[Document passage]

2.Take Time For Yourself And Meditate
Take time to be by yourself. That doesn’t mean to stop caring about your friend(s), family, or other loved ones. It just means to make sure to take time out of your busy days to appreciate yourself. Of course, you can always try to be caring towards others, but sometimes you need to put yourself first and be more caring towards yourself. Believe me. It is something you’ll want more often if you don’t already. A good example of using your time for yourself is learning to meditate. Meditation comes in all forms. Laughing, breathing, resting your eyes, one minute of silence or anything that deals with the ease of the mind or the quieting of the mind is meditating. So take the time and be by yourself. You’ll be surprised by how this benefits you.
One sure way that you can always take your mind off your ex and let go is to stop sulking and keep busy. This is something you’re going to have to want to do in order to see if it works in helping you let go of your ex. Most importantly, it’s going to help you stop caring as much for your ex. When you stop giving your sadness and unhappiness so much attention and focus on other things like going out to new places and traveling, watching a movie, meeting new people, picking up other hobbies etc. Keep yourself busy and you’ll probably never notice when you even stopped thinking about your ex. One good way to keep yourself busy is to pick up new hobbies, learn about new things, read new books, or learn a new life skill. These are just a few good options to keep yourself busy when you’re too focused on being sad or depressed.
4."This Too Shall Pass"
Remember everything changes. Life doesn’t stand still and sometimes we have to let go of the things we love and hold dearest to us. It’s painful sometimes, and it’ll probably feel like it will never get easier, but it will. If you have the mindset of “This too shall pass” then you’ll flow along easier with life when things get tough. Everything is life is constantly changing. Change is inevitable. So come to peace with the idea that all good things must come to an end. Be present and carry on happily with the rest of your life.
5.Family And Friends
Everyone has family and a good friend or two. So when life gets tough and you’re not sure how you’re going to let go of your ex and move on. what’s better to cure that loneliness than surrounding yourself with the people who love and care for you the most. your family and friends! Family and friends can do a great deal for you during trying times like these. Sometimes they have the best advice on how to let go of someone special to you and sometimes they don’t. but their advice sure does make you laugh. Therefore they made you happy and forget about why you were so sad for a second. Friends and family want to help. Most importantly they want to know how you feel and what you want them to do to help you feel better.

[/Document passage]
[Record excerpts]

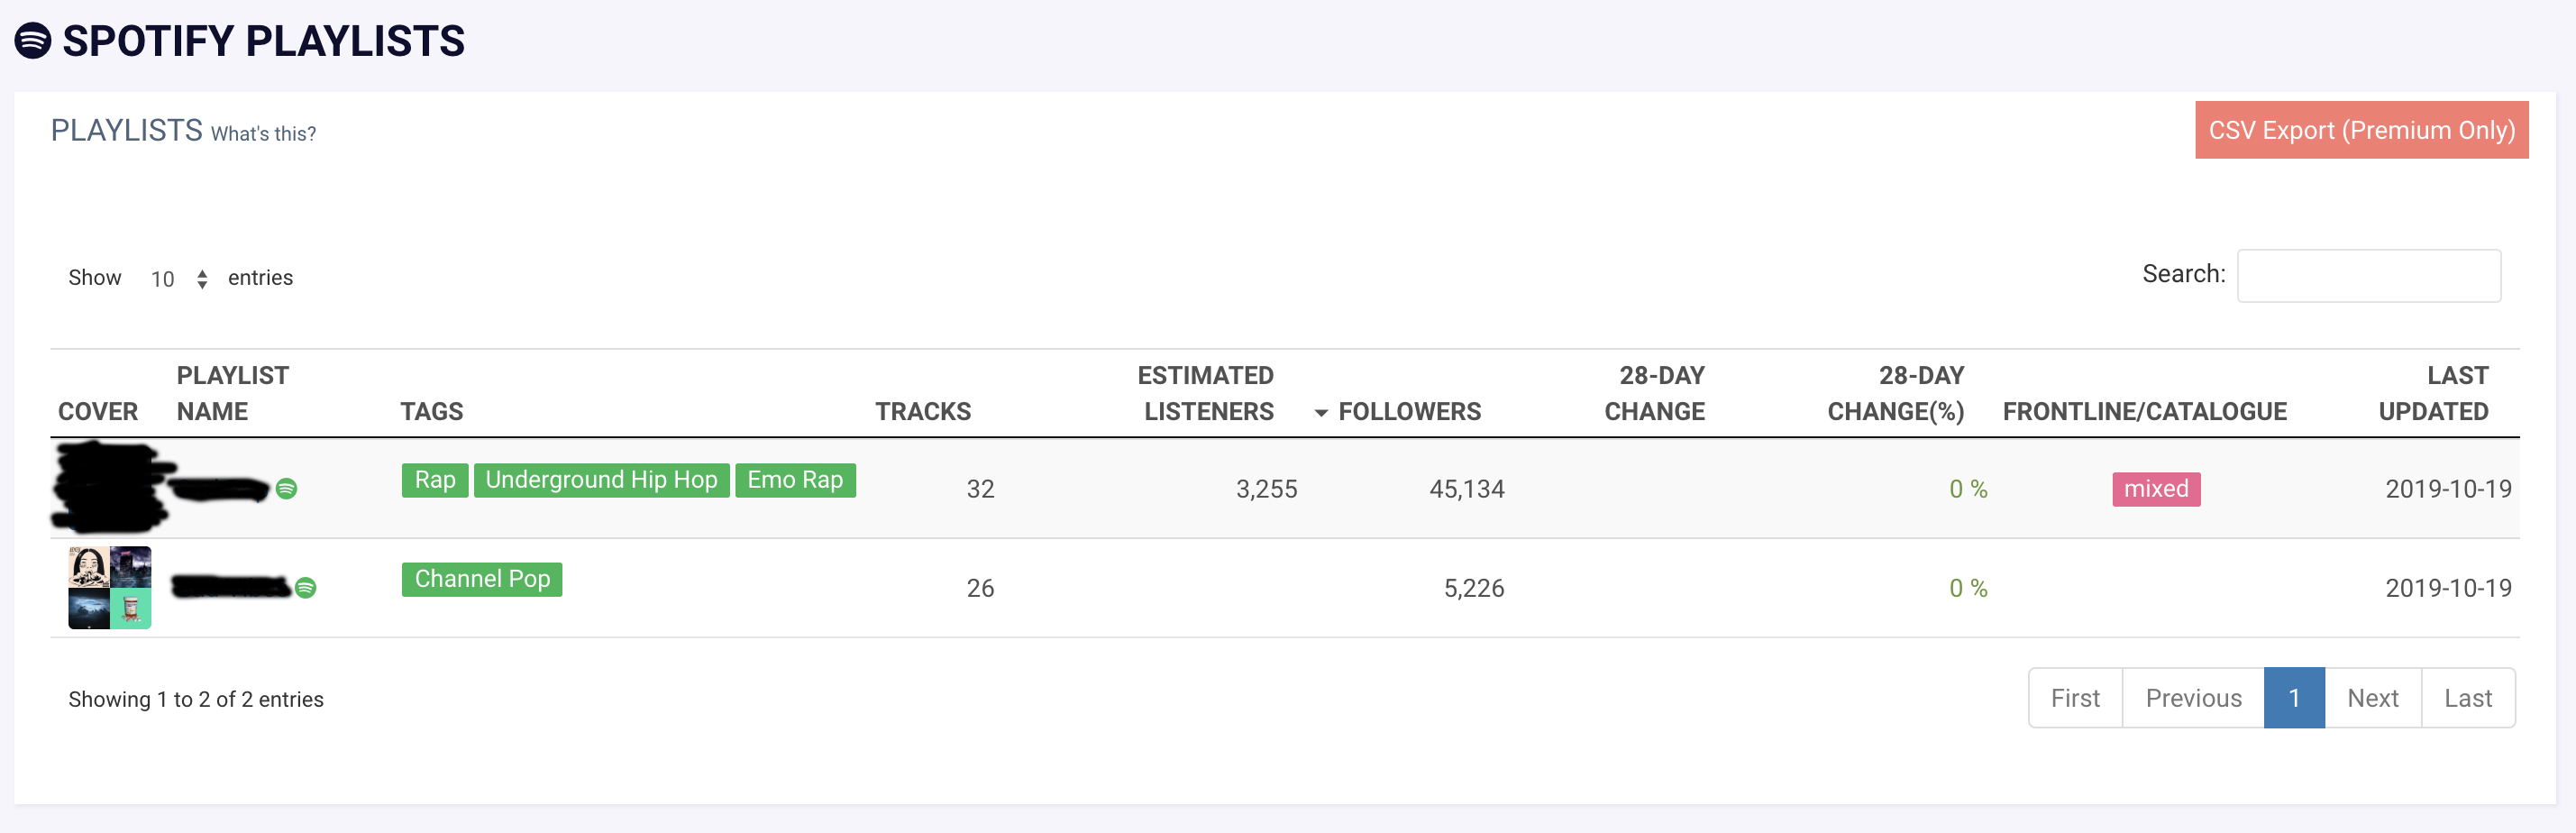This screenshot has height=833, width=2576.
Task: Sort by Last Updated column header
Action: click(2433, 393)
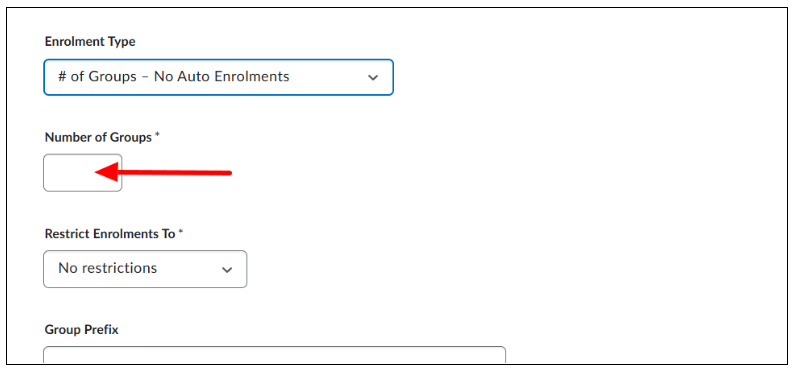The width and height of the screenshot is (794, 370).
Task: Click the word 'Groups' in the Enrolment Type box
Action: (112, 77)
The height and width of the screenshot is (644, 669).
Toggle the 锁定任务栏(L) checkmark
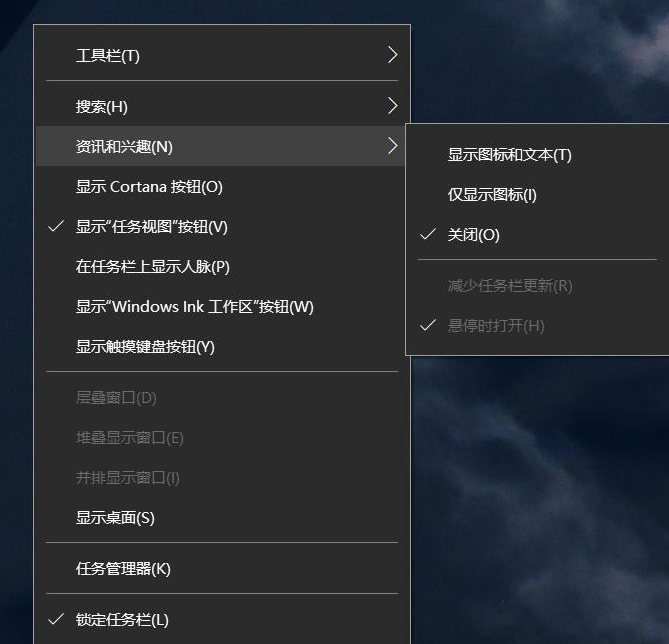[x=56, y=620]
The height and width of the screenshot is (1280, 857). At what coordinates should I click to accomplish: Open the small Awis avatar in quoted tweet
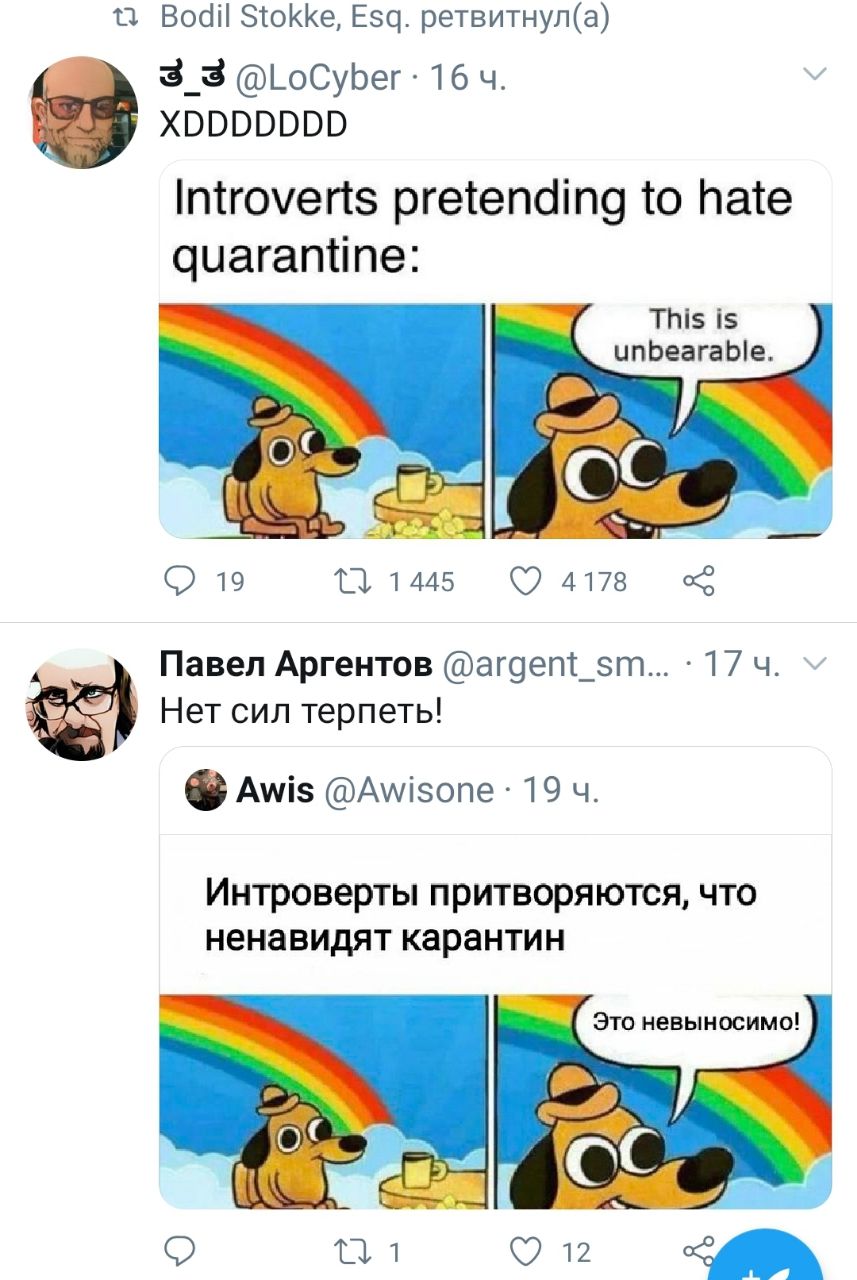(x=206, y=790)
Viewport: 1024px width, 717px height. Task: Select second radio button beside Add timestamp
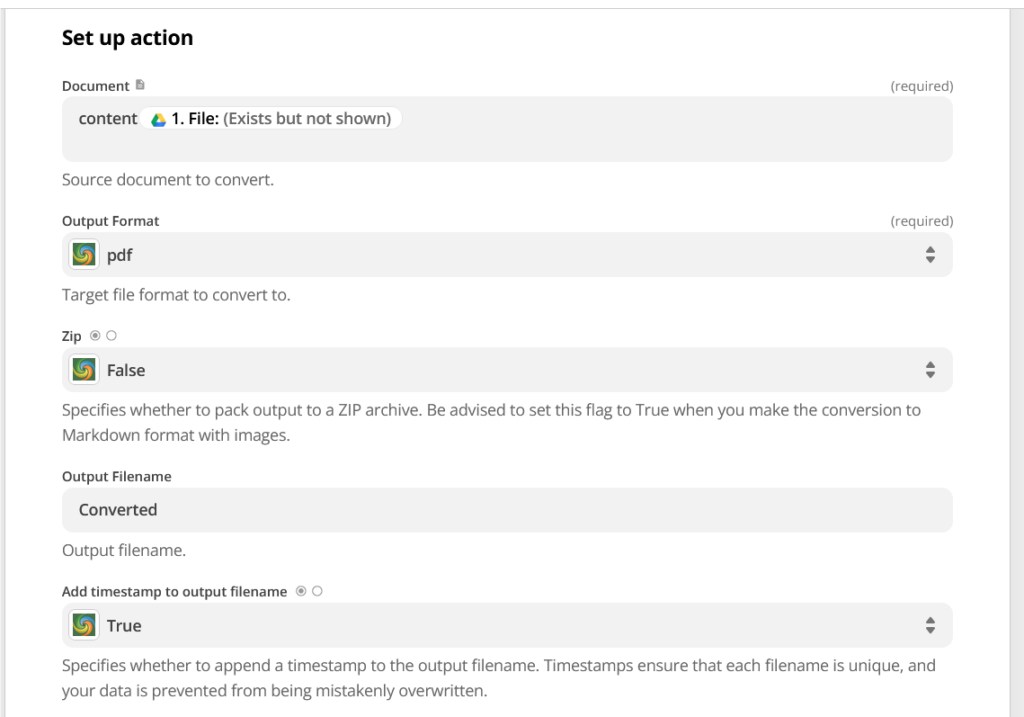[x=317, y=591]
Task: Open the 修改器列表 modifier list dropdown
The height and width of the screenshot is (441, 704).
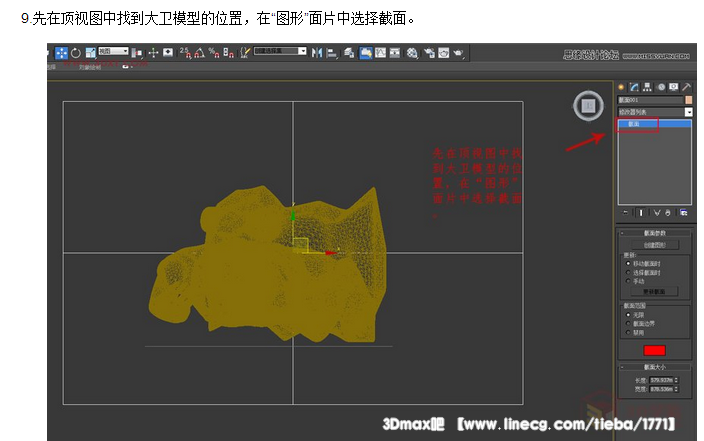Action: [x=688, y=112]
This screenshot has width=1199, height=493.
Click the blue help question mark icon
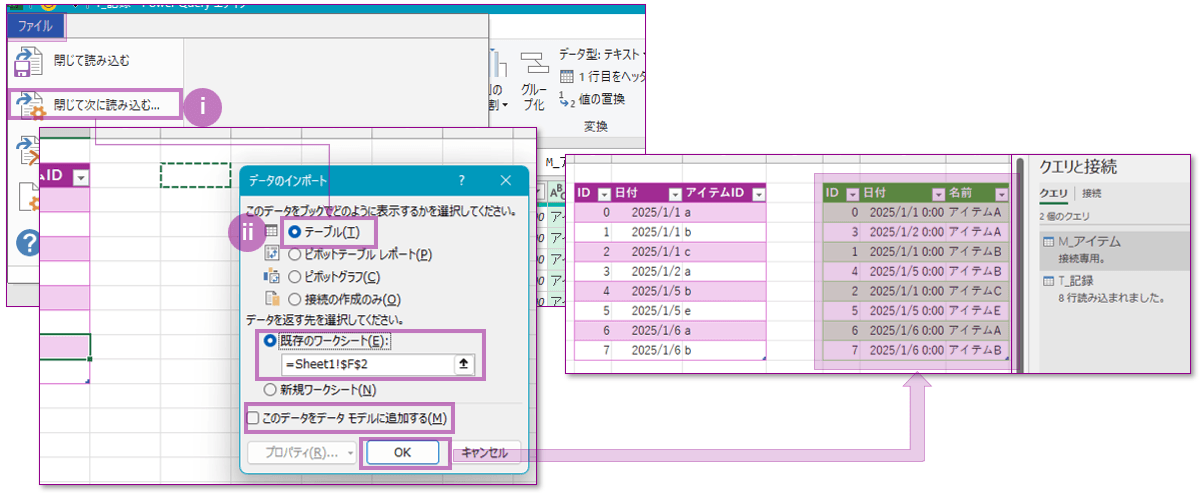28,241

[/Record excerpts]

What to do: Return the entire passage about letting go of an ex, word for word and unchanged.

Exercise answer:
2.Take Time For Yourself And Meditate
Take time to be by yourself. That doesn’t mean to stop caring about your friend(s), family, or other loved ones. It just means to make sure to take time out of your busy days to appreciate yourself. Of course, you can always try to be caring towards others, but sometimes you need to put yourself first and be more caring towards yourself. Believe me. It is something you’ll want more often if you don’t already. A good example of using your time for yourself is learning to meditate. Meditation comes in all forms. Laughing, breathing, resting your eyes, one minute of silence or anything that deals with the ease of the mind or the quieting of the mind is meditating. So take the time and be by yourself. You’ll be surprised by how this benefits you.
One sure way that you can always take your mind off your ex and let go is to stop sulking and keep busy. This is something you’re going to have to want to do in order to see if it works in helping you let go of your ex. Most importantly, it’s going to help you stop caring as much for your ex. When you stop giving your sadness and unhappiness so much attention and focus on other things like going out to new places and traveling, watching a movie, meeting new people, picking up other hobbies etc. Keep yourself busy and you’ll probably never notice when you even stopped thinking about your ex. One good way to keep yourself busy is to pick up new hobbies, learn about new things, read new books, or learn a new life skill. These are just a few good options to keep yourself busy when you’re too focused on being sad or depressed.
4."This Too Shall Pass"
Remember everything changes. Life doesn’t stand still and sometimes we have to let go of the things we love and hold dearest to us. It’s painful sometimes, and it’ll probably feel like it will never get easier, but it will. If you have the mindset of “This too shall pass” then you’ll flow along easier with life when things get tough. Everything is life is constantly changing. Change is inevitable. So come to peace with the idea that all good things must come to an end. Be present and carry on happily with the rest of your life.
5.Family And Friends
Everyone has family and a good friend or two. So when life gets tough and you’re not sure how you’re going to let go of your ex and move on. what’s better to cure that loneliness than surrounding yourself with the people who love and care for you the most. your family and friends! Family and friends can do a great deal for you during trying times like these. Sometimes they have the best advice on how to let go of someone special to you and sometimes they don’t. but their advice sure does make you laugh. Therefore they made you happy and forget about why you were so sad for a second. Friends and family want to help. Most importantly they want to know how you feel and what you want them to do to help you feel better.